# Task set
(1) Rewrite the passage on Java buffers from the words "CharBuffer buffer = CharBuffer.allocate(12);" through "filling the buffer.", changing "filling the buffer" to "loading the buffer".
(2) Extend the passage on Java buffers, picking up after its last sentence.
═════ Text segment
CharBuffer buffer2 = CharBuffer.wrap(text);

Here, the buffer contains a reference to the array, which serves as its backing array. Buffers created by wrapping are never direct. Again, changes to the array are reflected in the buffer and vice versa, so don’t wrap the array until you’re finished with it.

Filling and Draining

Buffers are designed for sequential access. Recall that each buffer has a curent position identified by the position() method that is somewhere between zero and the number of elements in the buffer, inclusive. The buffer’s position is incremented by one when an element is read from or written to the buffer. For example, suppose you allocate a CharBuffer with capacity 12, and fill it by putting five characters into it:

CharBuffer buffer = CharBuffer.allocate(12);
buffer.put('H');
buffer.put('e');
buffer.put('l');
buffer.put('l');
buffer.put('o');

The position of the buffer is now 5. This is called filling the buffer.

You can only fill the buffer up to its capacity. If you tried to fill it past its initially set capacity, the put() method would throw a BufferOverflowException.
══════════
═════ Material provided
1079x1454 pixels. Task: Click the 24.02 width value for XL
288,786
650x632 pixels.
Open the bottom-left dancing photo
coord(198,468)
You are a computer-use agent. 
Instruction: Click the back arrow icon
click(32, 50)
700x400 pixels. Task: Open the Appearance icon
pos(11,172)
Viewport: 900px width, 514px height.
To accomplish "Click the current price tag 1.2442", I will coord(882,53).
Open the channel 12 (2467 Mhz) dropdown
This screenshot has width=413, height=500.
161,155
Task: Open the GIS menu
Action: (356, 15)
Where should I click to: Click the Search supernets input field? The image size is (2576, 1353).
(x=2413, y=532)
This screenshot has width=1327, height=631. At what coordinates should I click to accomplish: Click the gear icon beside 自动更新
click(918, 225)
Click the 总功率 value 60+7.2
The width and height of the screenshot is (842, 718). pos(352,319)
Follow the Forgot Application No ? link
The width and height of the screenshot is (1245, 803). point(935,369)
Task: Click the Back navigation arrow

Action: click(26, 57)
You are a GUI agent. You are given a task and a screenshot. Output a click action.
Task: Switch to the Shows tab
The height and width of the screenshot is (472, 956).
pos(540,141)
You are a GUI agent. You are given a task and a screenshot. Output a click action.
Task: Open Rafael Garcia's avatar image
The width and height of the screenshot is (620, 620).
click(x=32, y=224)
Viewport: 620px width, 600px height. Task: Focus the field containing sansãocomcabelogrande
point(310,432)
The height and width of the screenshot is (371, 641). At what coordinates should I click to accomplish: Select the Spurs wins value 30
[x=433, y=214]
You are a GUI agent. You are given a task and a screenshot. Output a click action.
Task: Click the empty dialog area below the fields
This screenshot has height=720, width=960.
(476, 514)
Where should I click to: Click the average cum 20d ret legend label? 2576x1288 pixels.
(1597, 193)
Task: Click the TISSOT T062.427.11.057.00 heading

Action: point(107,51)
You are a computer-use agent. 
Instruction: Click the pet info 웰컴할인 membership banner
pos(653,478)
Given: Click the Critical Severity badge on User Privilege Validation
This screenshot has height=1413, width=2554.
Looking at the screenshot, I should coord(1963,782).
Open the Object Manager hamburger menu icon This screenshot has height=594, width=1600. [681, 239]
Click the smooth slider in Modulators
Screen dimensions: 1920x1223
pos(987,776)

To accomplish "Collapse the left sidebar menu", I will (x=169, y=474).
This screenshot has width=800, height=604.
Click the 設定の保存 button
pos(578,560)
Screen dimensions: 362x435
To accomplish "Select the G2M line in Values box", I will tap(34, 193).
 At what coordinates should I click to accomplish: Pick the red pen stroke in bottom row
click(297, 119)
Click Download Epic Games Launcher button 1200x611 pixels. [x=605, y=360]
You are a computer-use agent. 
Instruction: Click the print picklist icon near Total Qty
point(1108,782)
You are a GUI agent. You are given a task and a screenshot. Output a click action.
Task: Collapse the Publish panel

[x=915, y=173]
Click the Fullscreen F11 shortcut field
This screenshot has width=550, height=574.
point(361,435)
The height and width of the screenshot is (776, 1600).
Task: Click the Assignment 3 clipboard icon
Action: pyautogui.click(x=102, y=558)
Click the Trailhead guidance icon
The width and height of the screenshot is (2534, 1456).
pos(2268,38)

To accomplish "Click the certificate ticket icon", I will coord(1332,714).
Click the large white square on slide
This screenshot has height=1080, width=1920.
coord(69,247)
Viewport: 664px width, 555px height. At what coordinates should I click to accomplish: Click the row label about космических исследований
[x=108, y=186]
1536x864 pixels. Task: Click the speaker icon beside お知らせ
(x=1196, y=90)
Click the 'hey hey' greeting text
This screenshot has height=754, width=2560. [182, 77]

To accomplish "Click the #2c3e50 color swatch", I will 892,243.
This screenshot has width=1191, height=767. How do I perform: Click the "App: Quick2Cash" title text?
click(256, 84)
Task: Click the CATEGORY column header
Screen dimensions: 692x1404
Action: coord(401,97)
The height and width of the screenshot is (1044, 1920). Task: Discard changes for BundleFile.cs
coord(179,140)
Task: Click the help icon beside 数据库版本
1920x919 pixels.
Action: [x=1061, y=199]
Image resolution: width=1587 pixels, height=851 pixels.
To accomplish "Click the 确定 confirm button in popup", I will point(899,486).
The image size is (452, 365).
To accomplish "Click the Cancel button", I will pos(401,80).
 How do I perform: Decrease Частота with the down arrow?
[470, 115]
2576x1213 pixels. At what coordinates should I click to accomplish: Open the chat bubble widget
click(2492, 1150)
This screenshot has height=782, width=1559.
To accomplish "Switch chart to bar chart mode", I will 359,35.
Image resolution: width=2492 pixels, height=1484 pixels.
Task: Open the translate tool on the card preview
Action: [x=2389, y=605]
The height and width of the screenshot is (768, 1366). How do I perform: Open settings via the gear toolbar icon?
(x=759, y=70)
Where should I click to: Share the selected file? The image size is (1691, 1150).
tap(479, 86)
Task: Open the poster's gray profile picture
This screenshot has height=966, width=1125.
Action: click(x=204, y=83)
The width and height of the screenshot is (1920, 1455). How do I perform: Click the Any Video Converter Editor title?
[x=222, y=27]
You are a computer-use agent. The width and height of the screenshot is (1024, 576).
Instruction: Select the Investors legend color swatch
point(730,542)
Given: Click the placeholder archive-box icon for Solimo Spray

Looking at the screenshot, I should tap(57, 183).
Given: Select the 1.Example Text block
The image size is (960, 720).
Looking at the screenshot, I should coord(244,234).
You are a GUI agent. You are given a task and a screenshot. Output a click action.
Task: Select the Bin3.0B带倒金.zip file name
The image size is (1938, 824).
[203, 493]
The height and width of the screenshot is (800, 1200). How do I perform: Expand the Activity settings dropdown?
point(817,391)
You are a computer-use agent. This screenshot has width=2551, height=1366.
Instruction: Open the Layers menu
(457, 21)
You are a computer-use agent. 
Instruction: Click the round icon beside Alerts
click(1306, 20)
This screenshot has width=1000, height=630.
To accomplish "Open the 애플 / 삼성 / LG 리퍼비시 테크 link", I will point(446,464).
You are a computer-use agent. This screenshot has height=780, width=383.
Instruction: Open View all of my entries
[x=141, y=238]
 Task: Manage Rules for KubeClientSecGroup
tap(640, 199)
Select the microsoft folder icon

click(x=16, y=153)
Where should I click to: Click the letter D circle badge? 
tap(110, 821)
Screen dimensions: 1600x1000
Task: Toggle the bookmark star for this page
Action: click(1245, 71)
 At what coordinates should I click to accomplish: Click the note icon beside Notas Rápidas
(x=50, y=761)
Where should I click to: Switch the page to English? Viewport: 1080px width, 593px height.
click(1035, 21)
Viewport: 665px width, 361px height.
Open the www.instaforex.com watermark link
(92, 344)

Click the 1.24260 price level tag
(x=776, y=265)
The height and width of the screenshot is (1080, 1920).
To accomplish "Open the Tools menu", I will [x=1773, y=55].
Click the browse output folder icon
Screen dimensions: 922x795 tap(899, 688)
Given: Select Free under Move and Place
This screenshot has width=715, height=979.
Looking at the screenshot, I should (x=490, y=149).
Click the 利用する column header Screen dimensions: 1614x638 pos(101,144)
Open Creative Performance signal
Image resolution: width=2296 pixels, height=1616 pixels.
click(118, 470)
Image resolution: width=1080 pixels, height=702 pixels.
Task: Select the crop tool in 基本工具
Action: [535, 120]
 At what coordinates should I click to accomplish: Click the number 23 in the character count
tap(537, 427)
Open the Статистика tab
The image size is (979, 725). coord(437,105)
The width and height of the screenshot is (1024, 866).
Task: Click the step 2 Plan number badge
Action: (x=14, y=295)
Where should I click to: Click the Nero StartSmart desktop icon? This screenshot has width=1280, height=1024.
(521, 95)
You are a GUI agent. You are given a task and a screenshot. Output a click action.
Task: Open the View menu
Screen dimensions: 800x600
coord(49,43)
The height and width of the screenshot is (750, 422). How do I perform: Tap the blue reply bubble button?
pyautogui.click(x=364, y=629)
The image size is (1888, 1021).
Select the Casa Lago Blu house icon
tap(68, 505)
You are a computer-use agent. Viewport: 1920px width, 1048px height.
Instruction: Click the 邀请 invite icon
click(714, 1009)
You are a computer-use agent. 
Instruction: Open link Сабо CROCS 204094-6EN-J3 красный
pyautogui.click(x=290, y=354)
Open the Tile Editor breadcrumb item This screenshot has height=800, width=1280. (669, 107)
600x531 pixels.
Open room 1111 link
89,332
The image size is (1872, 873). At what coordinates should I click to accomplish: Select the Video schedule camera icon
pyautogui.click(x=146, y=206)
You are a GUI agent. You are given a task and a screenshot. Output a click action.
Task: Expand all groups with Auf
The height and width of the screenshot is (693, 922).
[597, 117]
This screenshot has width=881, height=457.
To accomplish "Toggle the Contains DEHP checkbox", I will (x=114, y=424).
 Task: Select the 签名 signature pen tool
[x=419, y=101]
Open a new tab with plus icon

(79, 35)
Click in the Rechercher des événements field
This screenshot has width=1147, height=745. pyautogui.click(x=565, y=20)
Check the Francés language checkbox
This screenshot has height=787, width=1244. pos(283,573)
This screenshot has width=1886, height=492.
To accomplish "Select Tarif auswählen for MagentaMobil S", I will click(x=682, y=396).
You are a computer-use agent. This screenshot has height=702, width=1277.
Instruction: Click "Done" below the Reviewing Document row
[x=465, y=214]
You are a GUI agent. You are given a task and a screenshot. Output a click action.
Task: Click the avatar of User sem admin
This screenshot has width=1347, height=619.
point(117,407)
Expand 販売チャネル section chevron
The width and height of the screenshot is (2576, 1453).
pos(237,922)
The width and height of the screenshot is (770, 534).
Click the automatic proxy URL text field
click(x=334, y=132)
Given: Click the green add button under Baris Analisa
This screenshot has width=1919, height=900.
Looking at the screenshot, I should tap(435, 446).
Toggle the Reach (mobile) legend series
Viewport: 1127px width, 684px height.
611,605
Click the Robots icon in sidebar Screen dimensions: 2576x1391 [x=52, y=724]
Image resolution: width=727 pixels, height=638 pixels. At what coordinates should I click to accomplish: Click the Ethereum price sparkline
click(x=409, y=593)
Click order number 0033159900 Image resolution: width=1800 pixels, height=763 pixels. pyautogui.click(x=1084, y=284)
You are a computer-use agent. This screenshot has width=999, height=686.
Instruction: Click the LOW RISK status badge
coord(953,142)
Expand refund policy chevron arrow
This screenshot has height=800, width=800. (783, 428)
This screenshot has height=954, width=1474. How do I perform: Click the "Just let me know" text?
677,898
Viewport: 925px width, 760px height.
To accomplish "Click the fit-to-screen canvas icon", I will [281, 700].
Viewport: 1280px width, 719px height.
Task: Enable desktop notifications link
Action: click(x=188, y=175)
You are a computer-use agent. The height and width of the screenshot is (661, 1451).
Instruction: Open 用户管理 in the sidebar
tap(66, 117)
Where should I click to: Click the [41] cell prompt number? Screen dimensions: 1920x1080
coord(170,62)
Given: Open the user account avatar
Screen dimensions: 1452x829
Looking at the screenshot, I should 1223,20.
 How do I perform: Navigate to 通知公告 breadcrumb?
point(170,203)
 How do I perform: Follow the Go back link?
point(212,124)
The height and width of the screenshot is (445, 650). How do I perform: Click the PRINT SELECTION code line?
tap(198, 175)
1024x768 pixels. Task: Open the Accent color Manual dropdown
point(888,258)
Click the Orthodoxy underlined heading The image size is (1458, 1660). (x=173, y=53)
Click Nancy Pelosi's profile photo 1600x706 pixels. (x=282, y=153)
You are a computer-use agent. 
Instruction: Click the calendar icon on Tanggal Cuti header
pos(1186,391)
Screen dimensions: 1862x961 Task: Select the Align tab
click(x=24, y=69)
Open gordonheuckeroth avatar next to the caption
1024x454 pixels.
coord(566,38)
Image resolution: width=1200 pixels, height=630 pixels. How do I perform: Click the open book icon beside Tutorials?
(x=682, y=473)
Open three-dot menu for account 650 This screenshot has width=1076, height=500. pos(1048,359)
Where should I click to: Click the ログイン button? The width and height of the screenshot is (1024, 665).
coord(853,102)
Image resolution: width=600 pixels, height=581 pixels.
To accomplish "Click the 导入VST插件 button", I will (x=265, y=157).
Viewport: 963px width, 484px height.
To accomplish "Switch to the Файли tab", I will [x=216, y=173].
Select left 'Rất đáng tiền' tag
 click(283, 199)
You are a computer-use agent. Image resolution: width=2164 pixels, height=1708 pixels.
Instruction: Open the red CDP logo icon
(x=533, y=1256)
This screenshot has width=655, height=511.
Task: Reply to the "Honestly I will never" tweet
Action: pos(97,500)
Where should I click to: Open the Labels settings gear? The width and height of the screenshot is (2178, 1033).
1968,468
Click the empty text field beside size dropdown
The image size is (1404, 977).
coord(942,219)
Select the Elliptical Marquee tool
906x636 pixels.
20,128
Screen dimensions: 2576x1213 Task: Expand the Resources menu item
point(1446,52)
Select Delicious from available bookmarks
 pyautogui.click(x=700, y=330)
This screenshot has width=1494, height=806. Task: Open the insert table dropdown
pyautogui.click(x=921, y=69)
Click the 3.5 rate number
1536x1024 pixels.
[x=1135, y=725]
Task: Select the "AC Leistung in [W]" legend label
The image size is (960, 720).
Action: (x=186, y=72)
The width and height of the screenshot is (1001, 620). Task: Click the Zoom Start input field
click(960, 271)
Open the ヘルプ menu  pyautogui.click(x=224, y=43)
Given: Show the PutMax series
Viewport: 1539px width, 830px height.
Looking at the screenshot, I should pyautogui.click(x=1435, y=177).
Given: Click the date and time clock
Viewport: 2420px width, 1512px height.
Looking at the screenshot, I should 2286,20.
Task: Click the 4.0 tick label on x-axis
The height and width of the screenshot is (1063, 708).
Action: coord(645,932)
══════════
# Answers provided
(1)
CharBuffer buffer = CharBuffer.allocate(12);
buffer.put('H');
buffer.put('e');
buffer.put('l');
buffer.put('l');
buffer.put('o');

The position of the buffer is now 5. This is called loading the buffer.

(2)
If you now tried to get() from the buffer, you’d get the null character (\u0000) that Java initializes char buffers with that’s found at position 5. Before you can read the data you wrote in out again, you need to flip the buffer:

buffer.flip();

This sets the limit to the position (5 in this example) and resets the position to 0, the start of the buffer. Now you can drain it into a new string:

String result = "";
while (buffer.hasRemaining()) {
  result += buffer.get();
}

Each call to get() moves the position forward one. When the position reaches the limit, hasRemaining() returns false. This is called draining the buffer.

Buffer classes also have absolute methods that fill and drain at specific positions within the buffer without updating the position. For example, ByteBuffer has these two:

public abstract byte       get(int index)
public abstract ByteBuffer put(int index, byte b)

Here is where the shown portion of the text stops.